In an email exchange I had earlier today with another blogger, he said something which struck a chord with me. He told me that those who pay people to write for them are not only purchasing immediate value, but are also purchasing value that will increase with time. In essence, you publish a new article today and it holds immediate, near term value. As that post falls deeper into the archive, people are still finding that page by means of search engines or social media traffic. Therefor, if you were paid $25.00 to write a list post for whatever niche that site was within, chances are good that the site owner will make that money back and then some. Makes perfect business sense doesn’t it?
What if you’re blogging for yourself though? No worries as nothing is different. However, since you are in full control over your blog and what gets published, it’s important to review each post you publish to ensure that the proper steps have been made so that it increases in value while it sits in the archive. Here are a couple things you can do to insure that happens.
Proper Keywords – Make sure that the post title and the post content have the proper keywords. For example, if I were writing about a free icon pack that was released, I would put the name of the pack in the title as well as in the tags. I see people arriving at my site all the time because of one or two keywords that were in my post title.

■ **SOURCE DATA**:
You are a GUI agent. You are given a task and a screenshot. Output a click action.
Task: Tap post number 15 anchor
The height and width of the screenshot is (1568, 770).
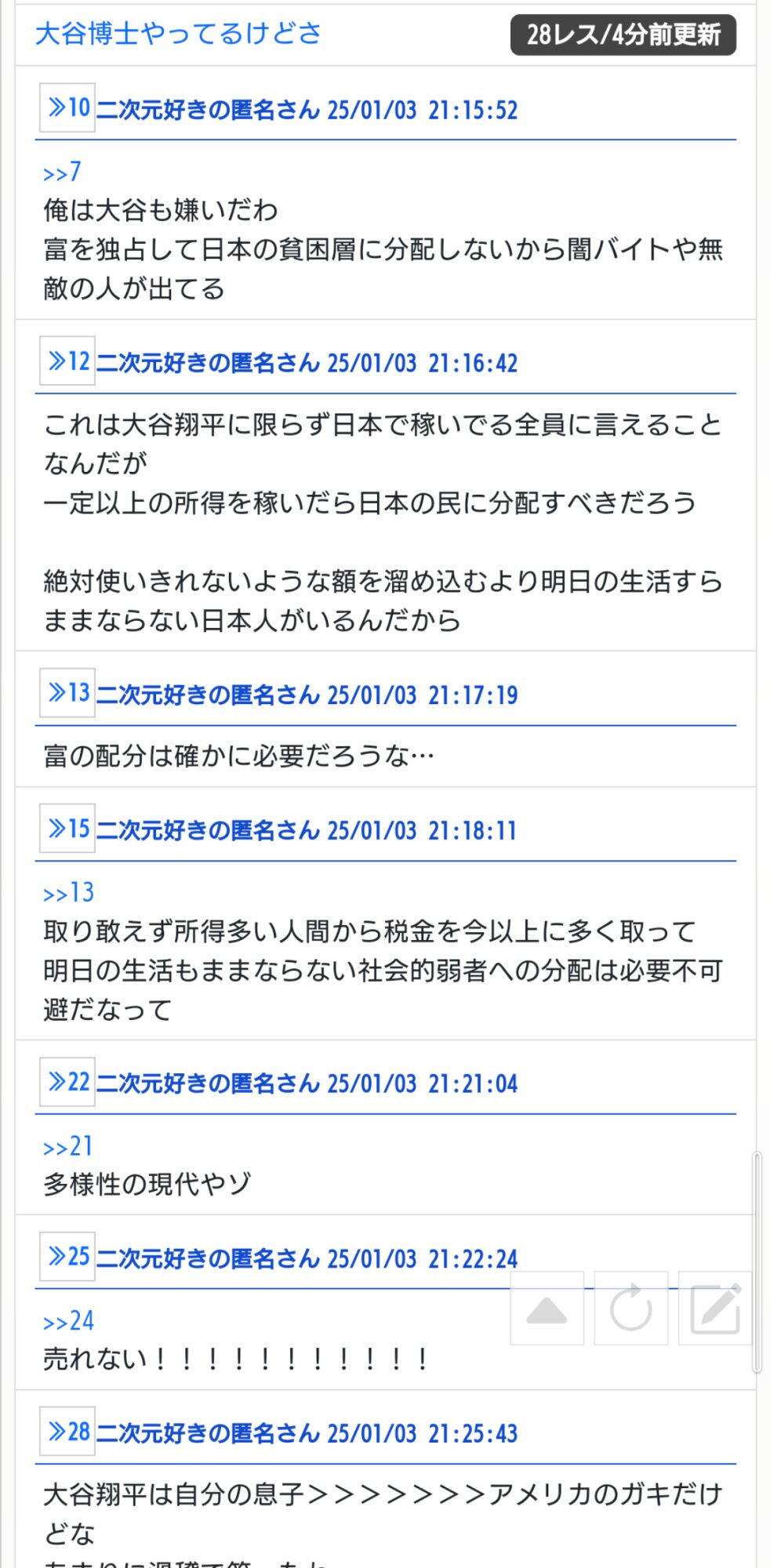[x=67, y=828]
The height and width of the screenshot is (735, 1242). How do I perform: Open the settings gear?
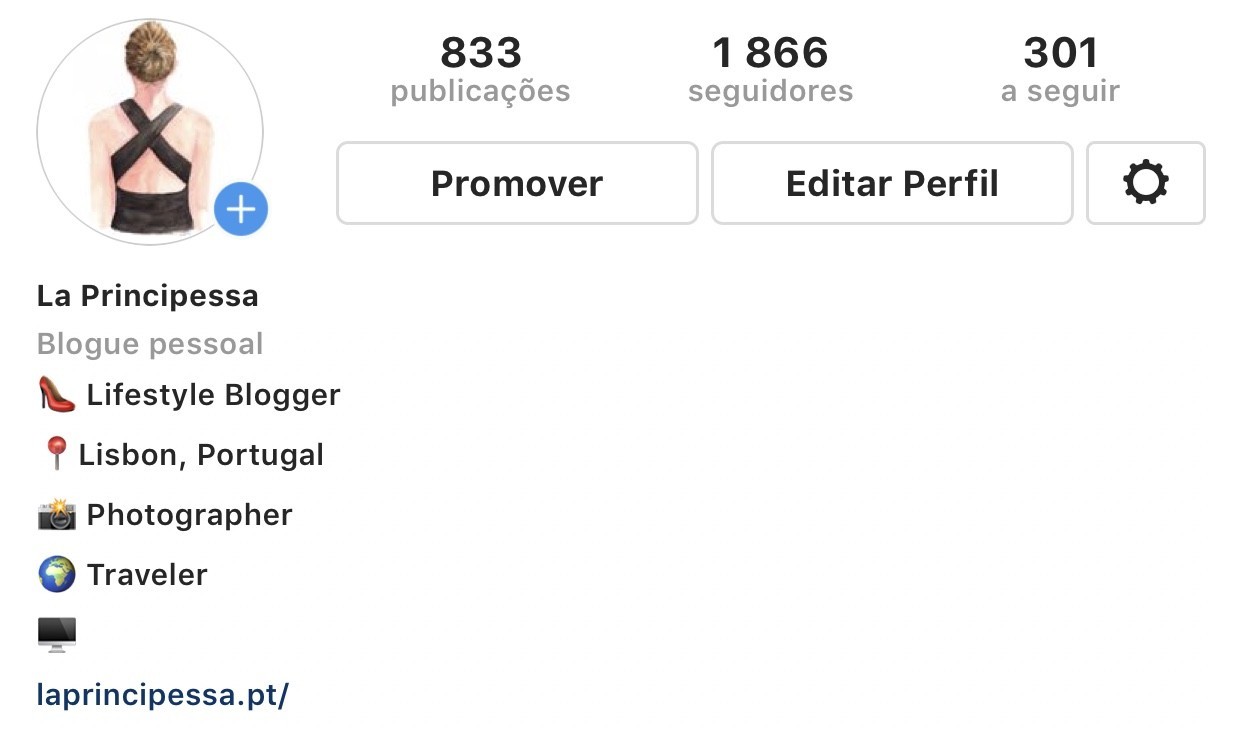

■ **REQUIREMENT A**: Give back every entry above, word for word and without the pictures, leaving out the text about blog posts.
■ **REQUIREMENT B**: Extend the text about making blog posts gain value over time, starting after its last sentence.
The entries have no connection to the text about blog posts.

■ **EXERCISE OUTPUT A**:
You are a GUI agent. You are given a task and a screenshot. Output a click action.
Task: Tap post number 15 anchor
The height and width of the screenshot is (1568, 770).
[x=67, y=828]
The height and width of the screenshot is (735, 1242). How do I perform: Open the settings gear?

■ **EXERCISE OUTPUT B**:
Link Worthy – If possible, make your post as link worthy as possible. Give people a reason to link to it. The more links the better and the higher the article will show up on the SERPS.
Forget Digg Get Stumbled – If you make the front page of Digg, good. However, you can only make the front page of Digg once. With Stumbleupon, getting a rush of traffic is as easy as asking someone to submit the article to the service. After that, a few stumblers will come passing by and there is no telling when the next wave of stumblers will pass through.
Here are a few links to some past articles on Performancing which should help you in building value immediately and in the future.
3 Ways to Engineer Good Content
How to turn link posts into linkbait
10 Traits Of Blog Readers
7 Quick Observations About Linkage
The Only SEO Graph That Matters
4 thoughts on “Three Tips For Increasing Value Over Time”
I don’t disagree, but..
The page on my site with the most yearly traffic (about 60,000 uniques yearly) is 5 years old. The second biggest is 7 years old and still draws just under 60K uniques per year.
But the two of them together only bring about $150.00 a year in revenue. Most posts don’t keep drawing big traffic year after year so don’t make much money overall. So, yes, I might pay $25.00 or even more for a post, but I’m going to need to believe it has staying power.
Of course other posts with far less traffic can make far more – but you never know..
Good point on StumbleUpon. Even today I get good number of visitors for some of my posts which were stumbled a while back.
The disadvantage of that is that there is a chance that the article will be deleted. If you are paying 100 of writers. You couldn’t monitor it and you can’t even file a case against them.
Great thoughts.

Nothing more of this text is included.